### Your task
Copy out each line below that has the word "agent" in it.

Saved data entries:
Content starts
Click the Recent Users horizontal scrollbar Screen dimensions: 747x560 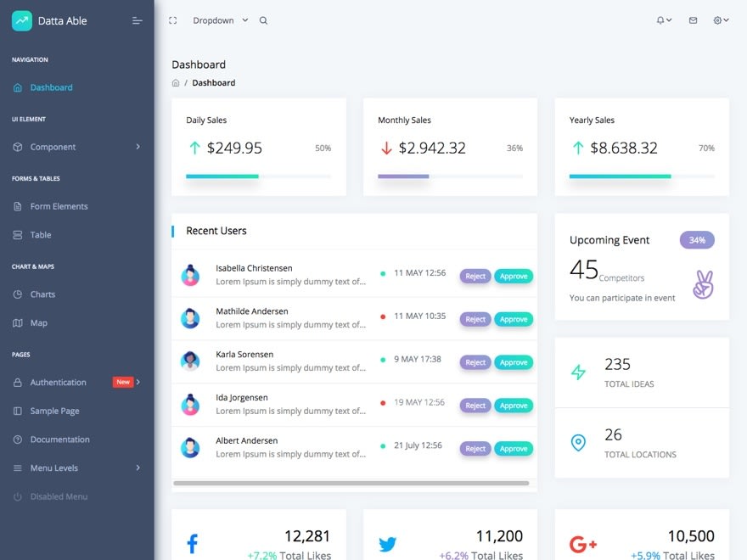point(351,484)
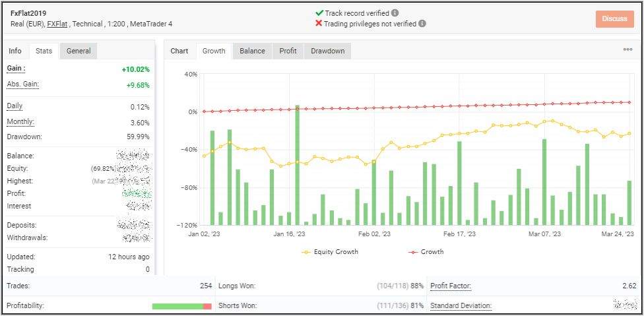The image size is (644, 316).
Task: Open the Balance chart tab
Action: 252,51
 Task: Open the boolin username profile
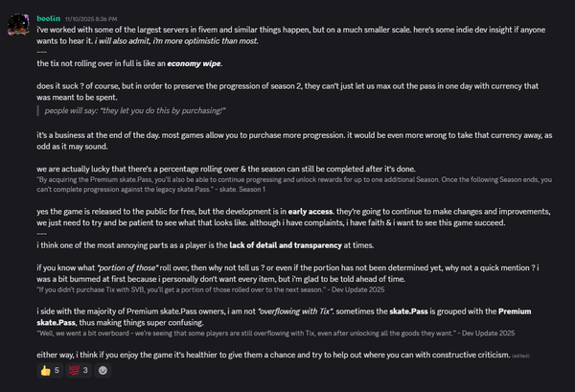click(x=50, y=17)
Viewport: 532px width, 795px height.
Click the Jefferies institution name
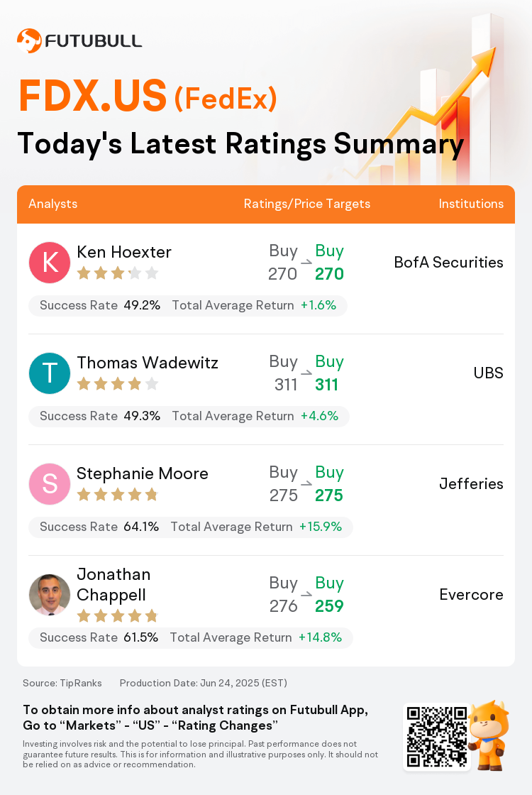pyautogui.click(x=471, y=483)
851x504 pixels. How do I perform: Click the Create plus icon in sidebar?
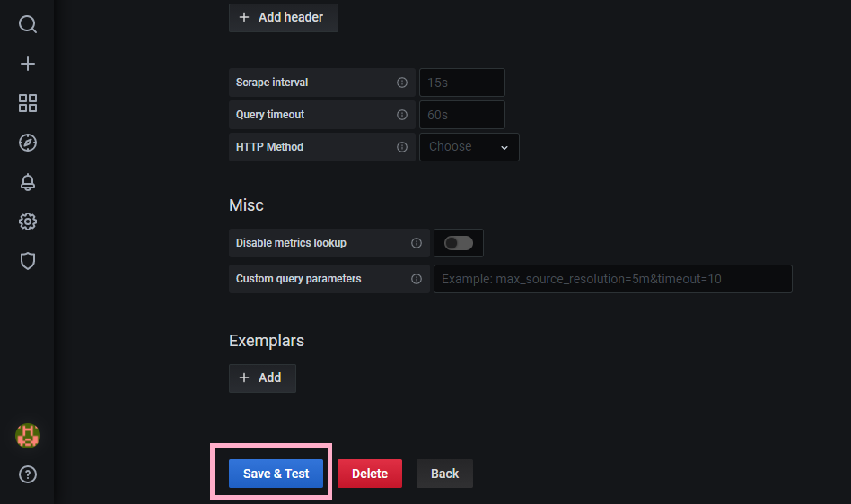(x=28, y=64)
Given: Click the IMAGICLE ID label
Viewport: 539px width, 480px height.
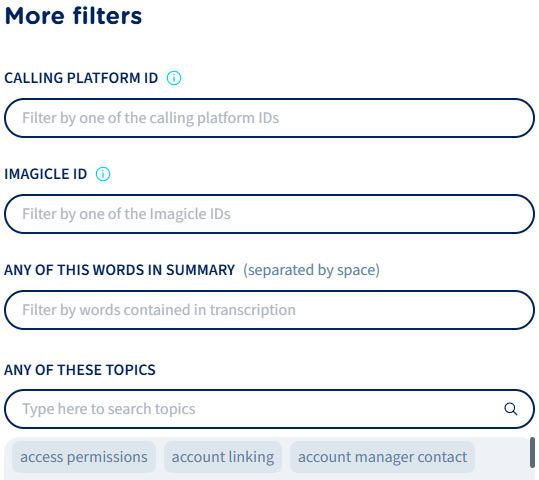Looking at the screenshot, I should pyautogui.click(x=45, y=174).
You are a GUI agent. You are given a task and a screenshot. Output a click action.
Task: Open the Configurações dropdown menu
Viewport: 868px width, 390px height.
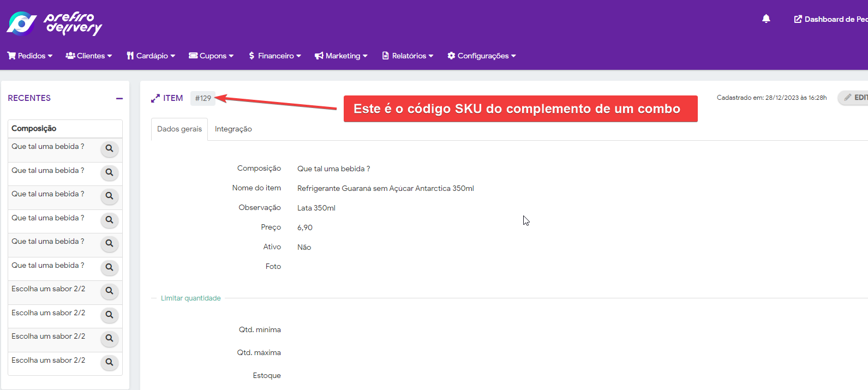click(482, 56)
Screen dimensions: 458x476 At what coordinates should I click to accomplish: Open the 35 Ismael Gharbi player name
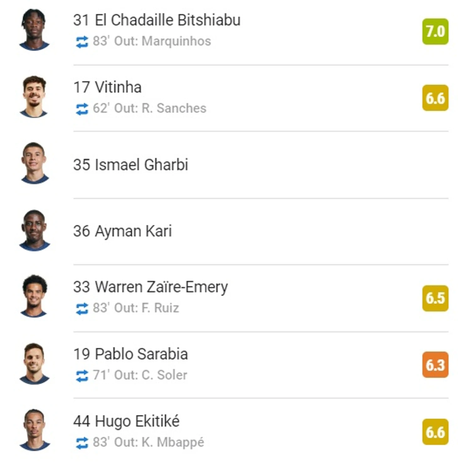[130, 165]
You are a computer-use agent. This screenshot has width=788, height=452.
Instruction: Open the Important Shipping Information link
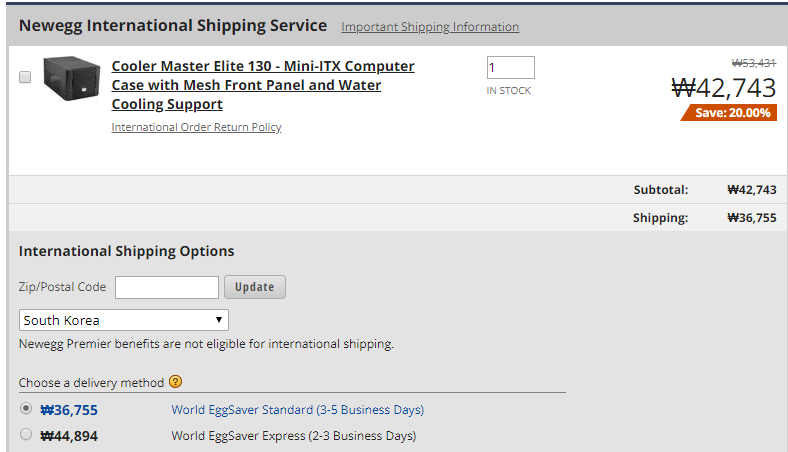tap(430, 27)
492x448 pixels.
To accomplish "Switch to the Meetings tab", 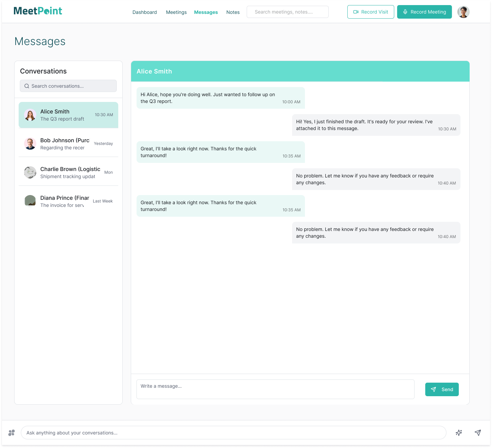I will [x=176, y=12].
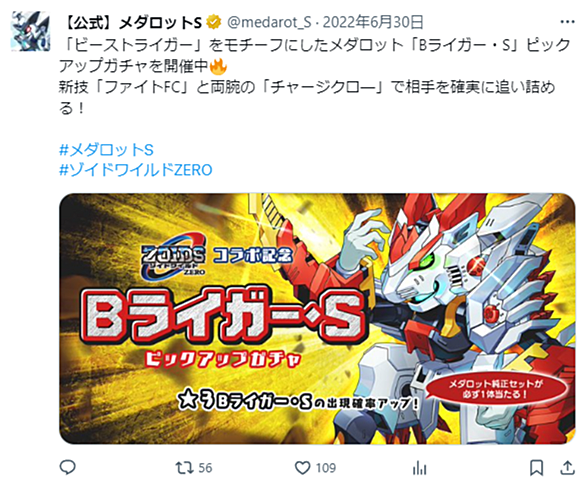Open the hashtag #メダロットS
Screen dimensions: 586x485
(x=107, y=150)
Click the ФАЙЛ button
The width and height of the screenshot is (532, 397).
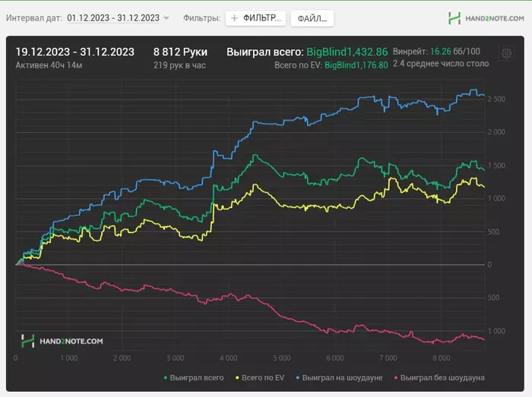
Content ends
### Exercise result
You are a GUI agent. You are given a task and a screenshot. Output a click action.
You are a computer-use agent. This screenshot has width=788, height=452.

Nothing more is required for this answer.